Text conversions from one format to another are common operations.

Exercise:

  • Open a text file, read each character, convert it to lowercase, and write it to a new file. Write a method that does this and call it convertFileToLowercase(Path inPath, Path outPath).

1.1.5. Convert PPM graphics to ASCII grayscale ⭐⭐⭐

Generating pixel graphics is always a bit more complex because of the different formats. However, there is PPM (Portable Pixel Map), a very simple ASCII-based file format. The specification (http://netpbm.sourceforge.net/doc/ppm.html) is rather simple and a Java program can easily generate PPM images. A disadvantage under Windows, however, is that third-party programs are required for display, such as the free software GIMP (https://www.gimp.org/).

The following example shows the basic structure of a PPM file:

P3
3 2
255
255   0   0
  0 255   0
  0   0 255
255 255   0
255 255 255
  0   0   0

There are various tokens separated by white space. We define the following rules:

  • The first token is the identifier P3.

  • It is followed by the width and height of the image.

  • The maximum color value follows, we always assume 255.

  • Red, green, blue values follow for all pixels from top left to bottom right.

  • Height and width and the color values are always positive.

Exercise:

  • Read a PPM file, and extract all color values.

  • Transfer each color value to a grayscale value.

  • Each point of the graphic should become an ASCII character. Convert each grayscale value from 0 to 255 to an ASCII character.

  • Allow in the program the parameterization of the conversion of the RGB values to the grayscale value, so that the algorithm is interchangeable.

  • Allow the parameterization of the conversion from the grayscale value to the ASCII character.

For conversion to grayscale value the following interface and constant can be used:

[[source,java]

public interface RgbToGray {
  RgbToGray DEFAULT = (r, g, b) -> (r + g + b) / 3;
  int toGray( int r, int g, int b );
}

Java provides a mapping from (int, int) to an int with the IntBinaryOperator, but there is no functional interface that has three parameters.

The average method is performant, but does not match human perception. More realistic mappings take into account that average people perceive colors differently. The well-known 'luminosity method' is: 0.21 R + 0.72 G + 0.07 B.

The interface IntUnaryOperator can be used very well for mapping a grayscale value (int) to an ASCII character (char, expanded to int).
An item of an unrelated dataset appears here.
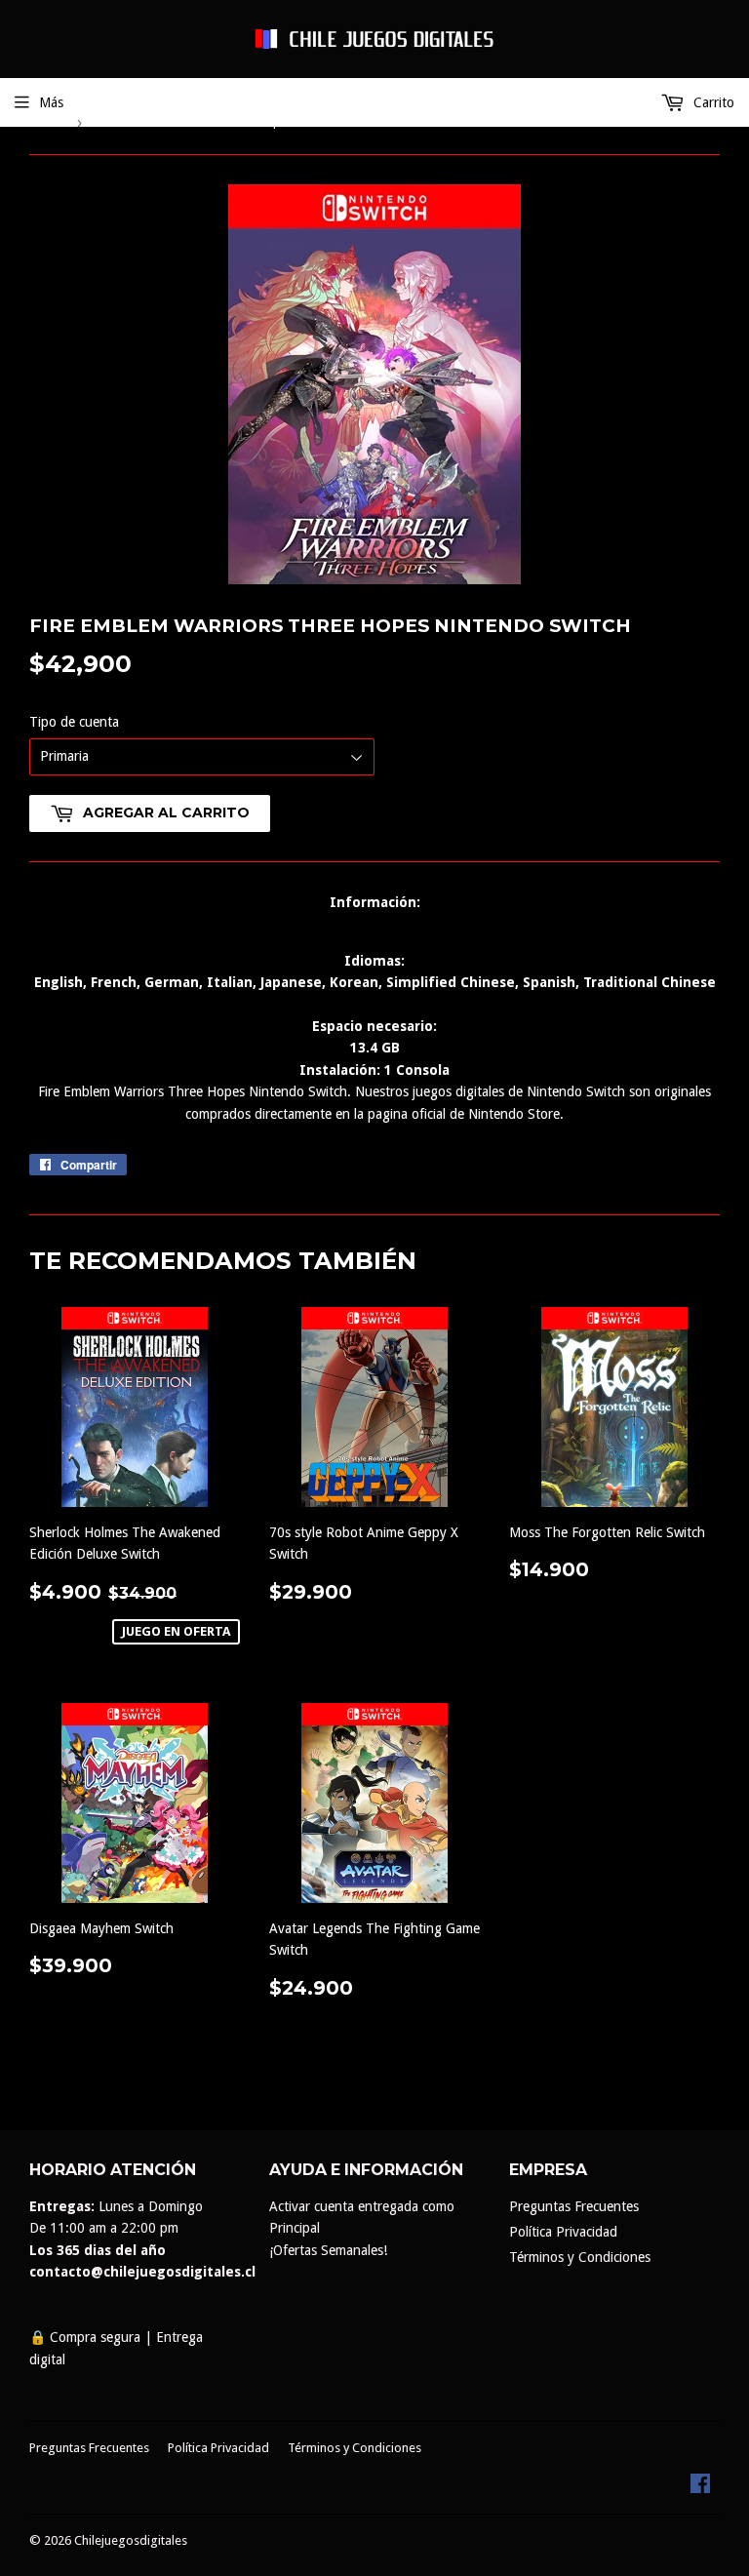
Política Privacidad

A default converter may look like this:

public enum GrayToAscii implements IntUnaryOperator {
  DEFAULT;

  private final char[] ASCII_FOR_SHADE_OF_GRAY =
    // black = 0, white = 255
    "@MBENRWDFQASUbehGmLOYkqgnsozCuJcry1v7lit{}?j|()=~!-/<>\"^_';,:`. ".toCharArray();
  private final int CHARS_PER_RGB = 256 / ASCII_FOR_SHADE_OF_GRAY.length;
  @Override public int applyAsInt( int gray ) {
    return ASCII_FOR_SHADE_OF_GRAY[ gray / CHARS_PER_RGB ];
  }
}

The given string [1] is 64 characters long. Basically, this means black becomes @, and white becomes a space.

Example:

  • The result for upper PPM is:

    kkk
    ? @

1.1.6. Split files (read and write files) ⭐⭐

On Anaa Atoll, the port software has been running on a Commodore PC-30 for about 40 years. Bonny Brain has manipulated the computer successfully, but now the software needs an update, which must be installed via floppy disks. 3.5-inch HD floppy disks can store 1,474,560 bytes (1440 KiB) by default. The software update doesn’t fit on a floppy disk, so software is needed to break up a large file into several small files in a "disk-compatible" manner.

Exercise:

  • Write a program that is passed a file name on the command line and then splits that file into several smaller parts.

Example:

  • The call looks like this:

    $ java com.tutego.exercise.io.FileSplitter Hanjaab.bin

    If the file Hanjaab.bin is 2440 KiB in size, then the Java program will turn it into the files Hanjaab.bin.1 and Hanjaab.bin.2 with sizes 1440 KiB and 1000 KiB.

1.2. Nesting streams

Streams can be nested like Russian dolls; one stream is the actual resource in the core, and other streams are wrapped around it like a hull. Operations that go through the wrappers eventually go into the core.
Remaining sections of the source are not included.